There was only one thing that Intel offered that Apple (Jobs) needed. Integrated hardware DRM on every MoBo they produced. Jobs needed it b/c the movie and TV studios, at the time, would not give him content unless software-only Fairplay was augmented, and Intel’s TPMs were what they had been involved with developing, and thus favored. The ultimatum was made – transition to Intel or no content – and Jobs blinked.

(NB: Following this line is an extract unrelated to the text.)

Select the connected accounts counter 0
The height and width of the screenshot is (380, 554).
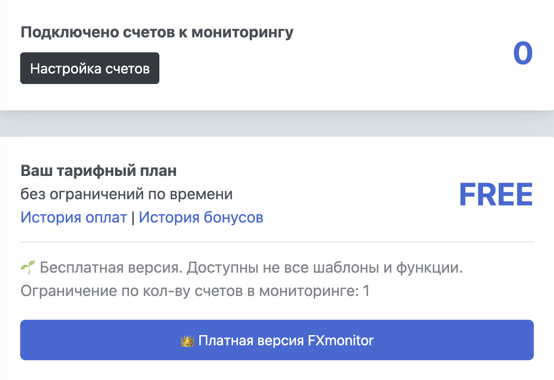(x=523, y=54)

Since then, events have overtaken the original plan and intentions, perhaps on both sides, but certainly for the studios. Video online went viral, Apple’s iTunes Store is the only consistently popular and profitable place to sell video downloads, and thus Jobs was able to drag his feet on the draconian ‘lock-down’ methods he initially signed-off on, while the studios had to suck it up and provide the content anyway. The TPMs, so far, have not been lit up. But make no mistake – they, and Intel’s closely collaborated hardware DRM ‘total solution’, were the real impetus for the Switch.
Now that dropping DRM on audio tracks is a fact of life (and the world hasn’t come to an end fr the record labels), it’s certain that DRM for video will … eventually … follow the same path to oblivion. In which case, why stick with Intel? Especially when PASemi can and does make a better PPC CPU, and Universal Binary coding makes any future transitions – of any single product, or the entire lineup – an academic exercise?
THAT’s why Apple bought their own PPC chip designer. Bank on it.